C: When Mike Modano does eventually retire (and we’re certainly not longing for that day), you may just have found his replacement. If Brad Richards isn’t it, then the combination of Brad Richards and Mike Ribeiro could very well be. There’s no question this franchise has leaned heavily on Modano to be a dominant player for so very long. After all, guys like him don’t come around very often. But the Stars now have two very dynamic, talented center icemen who are both 28 years of age and both capable of dominating games. How many teams can say that?

D: Yes, the “D” is for  “Defense. There’s little debate that the top two bluelines in the NHL belong to Anaheim and Detroit. And there’s even less debate about the fact the Stars defense outplayed the former – significantly – in the first round of the playoffs without the services of Sergei Zubov, one of the top four defensemen in the world, and without Philippe Boucher. Exactly how could that happen? Well, for starters, because Stephane Robidas has a heart the size of Texas, and could now officially be listed as one of the league’s five most underrated players. And because Mattias Norstrom played like the seasoned veteran he is. And because a group of rookies played far beyond their years, and there is no reason to think that Nicklas Grossman, Mark Fistric and Matt Niskanen won’t just get better from here. To say the sky is the limit for this young defensive corps might be an understatement. The moon might be a better shooting point.

E: Intestinal fortitude, which this team has plenty of. Morrow, Robidas and Steve Ott embodied it since the Stars struggled through March and had everyone writing off any chance of playoff success. It started being apparent just how much in the regular season finale, when they refused to let San Jose push them around in a muck-it-up game that the Stars would eventually win. Don’t think that win wasn’t important, especially two weeks later when the Stars faced the Sharks in the playoffs. And if you haven’t noticed, Steve Ott is more than just a jaw-flapper. He’s a gritty, hard-edged guy who has no fear of hitting anybody on the other team, or talking that person into taking a stupid penalty. He’s also more than capable of frustrating an opponent simply by not letting the puck out of their end. We saw some great forechecking by Ott this postseason, and it should continue for years to come.

F: Loui Eriksson, Joel Lundqvist, Toby Petersen, etc. The arrival of Richards helped Eriksson get out of his shell, and he thrived in round one against Anaheim. We can only expect him to get better from here. Lundqvist now has four goals and nine points in his brief playoff career, and like Ott is not afraid of a little body contact. As for Petersen, well, despite not scoring in the postseason, he still showed us quite a bit. He can skate, he can play at the same speed as the Detroit Red Wings and he’s not at all limited by his vertical challenges. Three young players whose best years are still ahead of them.

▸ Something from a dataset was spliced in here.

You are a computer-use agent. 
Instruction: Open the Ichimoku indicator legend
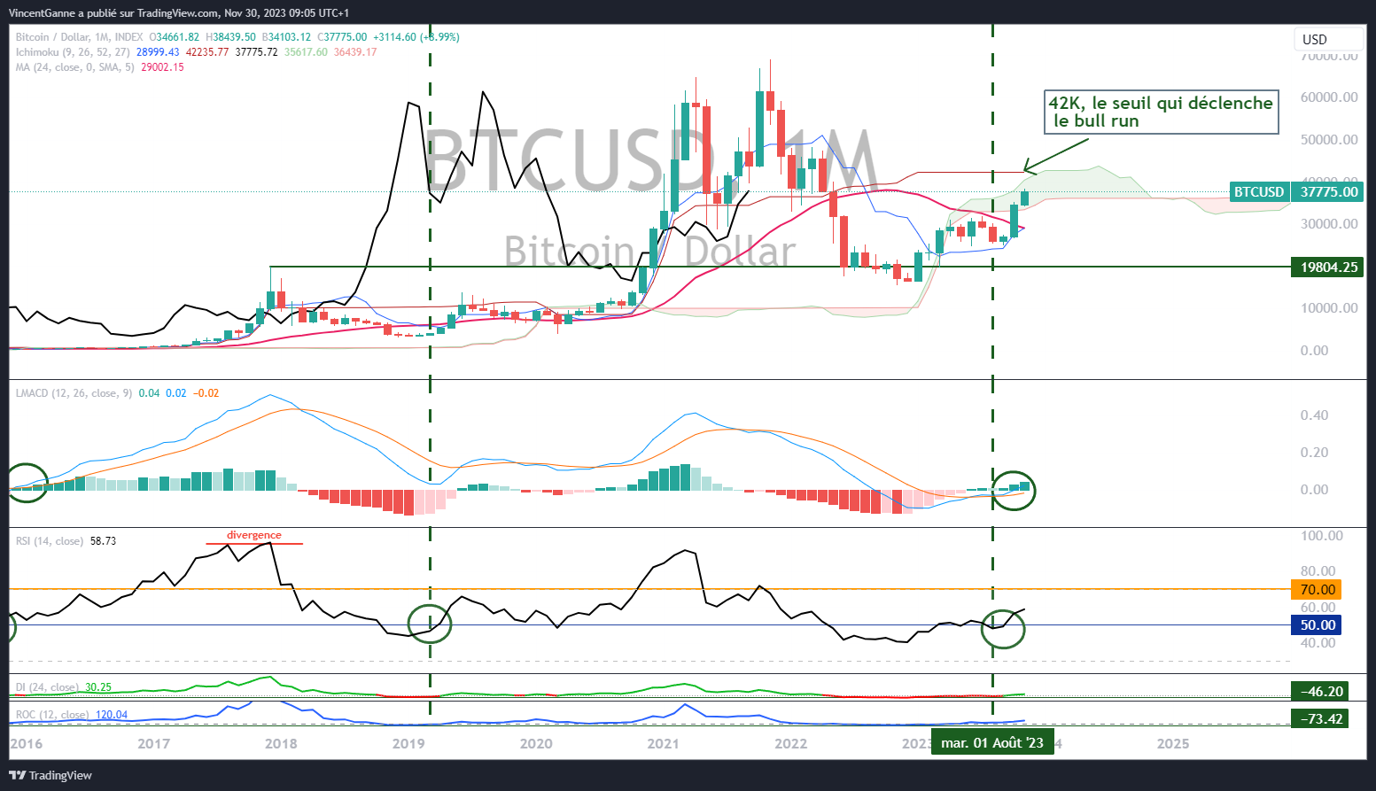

G: Remember who you didn’t have for this battle with Detroit: Stu Barnes, who has 30 career playoff goals and 11 playoff game winners; Jere Lehtinen, a three-time Selke Trophy winner who had eight points in his 14 playoff games; and Boucher, who logged 19 goals when healthy during the 2006-07 campaign. That’s a lot to miss, and a lot to have back next time you get your shot at the Wings.

I tend to think this year was just a step for the Stars, a step every championship team has to make. You rarely see a team just come out of nowhere from previous seasons and win the Stanley Cup. It’s generally a process, and one that includes establishing yourself as a playoff contender before breaking through to win. I like to think the Stars might be where the Wings were last year – good enough to play with the Cup champions, and just one step away from getting one for themselves. And remember, the last two teams to lose in the Western Conference Finals (Anaheim and Detroit) have gone on to the Cup Finals the following season.

Wait ‘til next year? Hey, I’m ready now. I’ll stand behind this team through any playoff battle, and based on what they showed this year, am comfortable in knowing that they can play with anybody, and that they will not, under any circumstances, give up on themselves. I can’t imagine their fans would give up on them either.

They’ve earned that from you. And they’ve given you plenty of reason to believe.